FIG. 1 is an internal structure diagram showing a developing device when the present invention is applied to an electrophotographic printing device, and FIG. 2 is an internal diagram showing an example of a printing device using an electrophotographic method to which the developing device of the present invention is applied. It is a block diagram. 19 ... Regulating member, 20 ... Rotating cylindrical member, 21 ... Multi-pole permanent magnet, 22 ... Rotating cylindrical member protective cover, 24 ... Toner holding member.

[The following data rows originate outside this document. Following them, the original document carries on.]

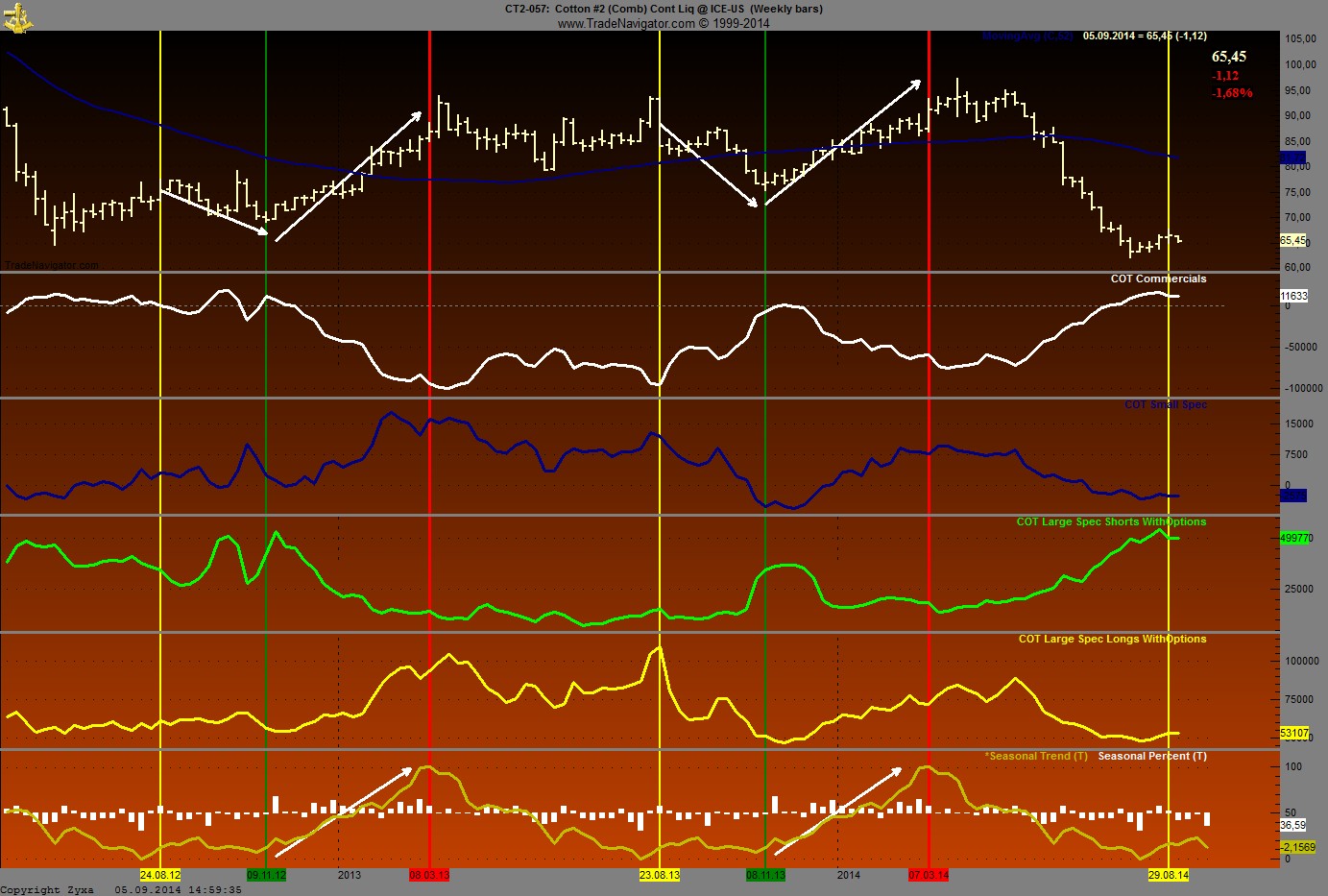This screenshot has width=1328, height=896.
Task: Click COT Large Spec Longs WithOptions label
Action: 1112,639
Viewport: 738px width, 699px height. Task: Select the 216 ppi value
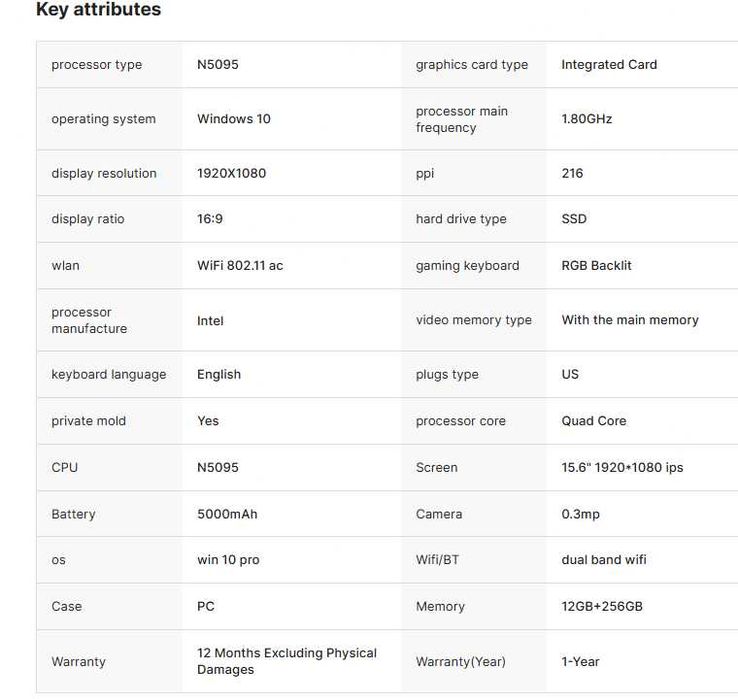pos(572,173)
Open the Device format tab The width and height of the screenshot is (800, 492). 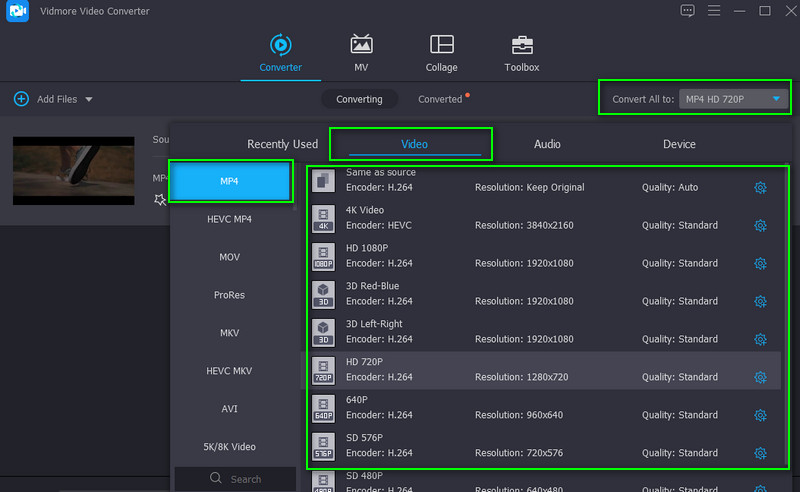[x=679, y=144]
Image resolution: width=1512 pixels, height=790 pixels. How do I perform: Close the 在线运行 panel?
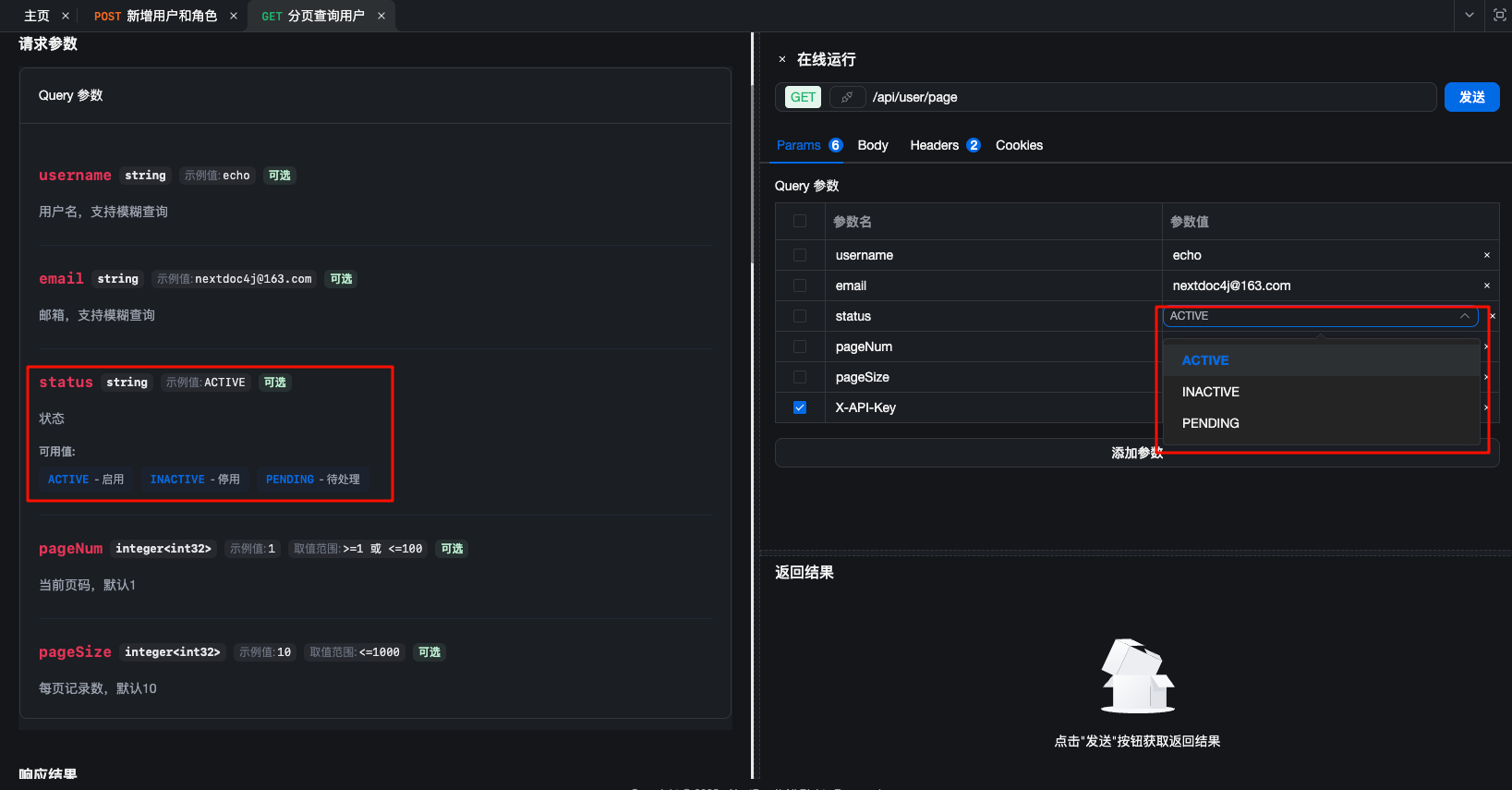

Front page continued (72) Inventor Shinta Miyoshi Kadoma City, Kadoma 1006 No. 1006, Matsushita Electric Industrial Co., Ltd. (56) Reference JP-A-57-165865 (JP, A)

Claims (1)

(57) [Claims] 1. A developing device for supplying a thin layer of magnetic toner for rubbing the magnetic toner on the surface of an image carrier, which holds the toner on the surface for rubbing the magnetic toner. And a rotating toner holding member, a magnetic field generating means arranged on the back surface side of the toner holding member, and a regulating member arranged near the surface of the toner holding member for thinning the magnetic toner. A magnetic rotating cylindrical member disposed on the downstream side of the regulating member and near the surface of the toner holding member in the range of the magnetic field of the magnetic field generating means for extending and disturbing the magnetic toner. And developing device.